Well, that thing was packed crazy tight. No act of God or man could put that thing back in that box, but anyway, there it was. And it came with a handy little storage bag as well. I’m not going to lie, putting the Buddy on a bale was akin to putting pantyhose on an elephant.
But after an hour… we got ‘er dun and placed it on the back side of my horse’s paddock shelter. Curiously, my OTTB eventer walked straight up to the thing and started munching. My 19-year-old veteran Quarter Horse, on the other hand, freaked out! He snorted, pranced and pirouetted his way around it for about half an hour, at which point he realized it wasn’t a giant green monster but a food source, and he settled down.
And the Buddy worked!
It stretched a round bale an ADDITIONAL week feeding free-choice! Usually round bales last two weeks; the first one in the Big Bale Buddy lasted THREE!
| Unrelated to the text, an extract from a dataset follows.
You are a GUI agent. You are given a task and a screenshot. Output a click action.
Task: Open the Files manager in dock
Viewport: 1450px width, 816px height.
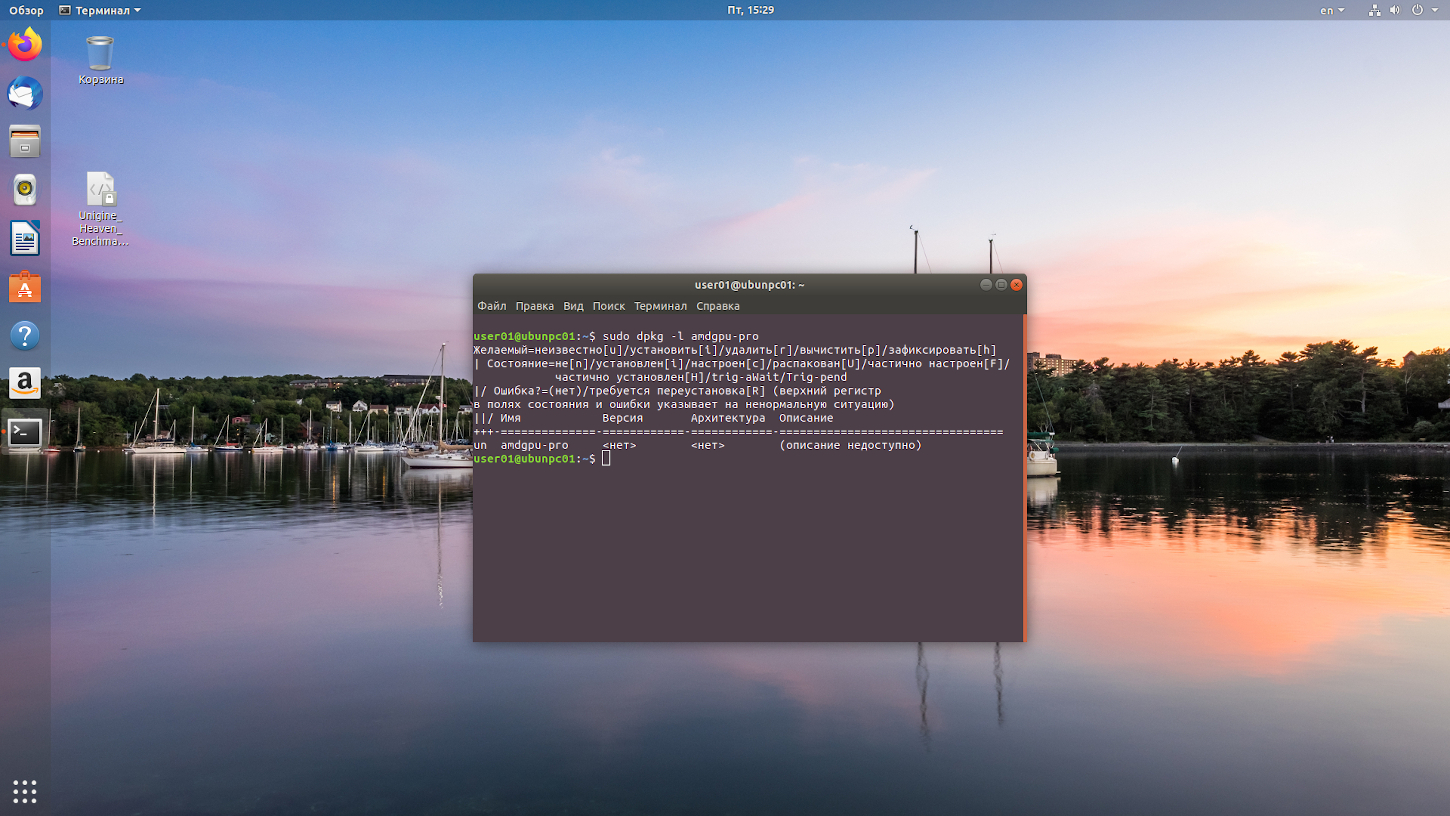25,141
There is very little waste. Every other day I go out and clean up the manure piles that are around the bale and usually pick up a fork or two of hay and throw it back on top. Once we knew what we were doing, the second time we used it we were able to put the Buddy on a bale in about 15 minutes.
The only problem we had was putting the Buddy on slanted ground against a wall. When the horses ate all the “front” of the bale, it shifted and started tilting the Buddy over. We had to
rearrange the hay inside with a pitchfork and then moved the Buddy to flat ground where the horses could eat 360 degrees around it. We since haven’t had a problem with chunks of hay
shifting.
One a scale of zero to four stars, I’d give this product 3.5. It keeps the hay contained. It keeps it dry (albeit our bale stays under a carport-type shed but there was NO standing moisture at the bottom of the Buddy after three weeks of sitting on the ground during early spring thunderstorms). And it is SAFE! My horses tossed it around roughly for the last three days of the first bale and they almost seemed like they enjoyed it. A giant feedbag/toy! It also has a One Year Warranty-Full Replacement Guarantee, which is nice.
I deducted only a ½ star because the instructions are NOT helpful the first time you put the Buddy on a bale. You have to learn by doing and absolutely need two people and a tractor.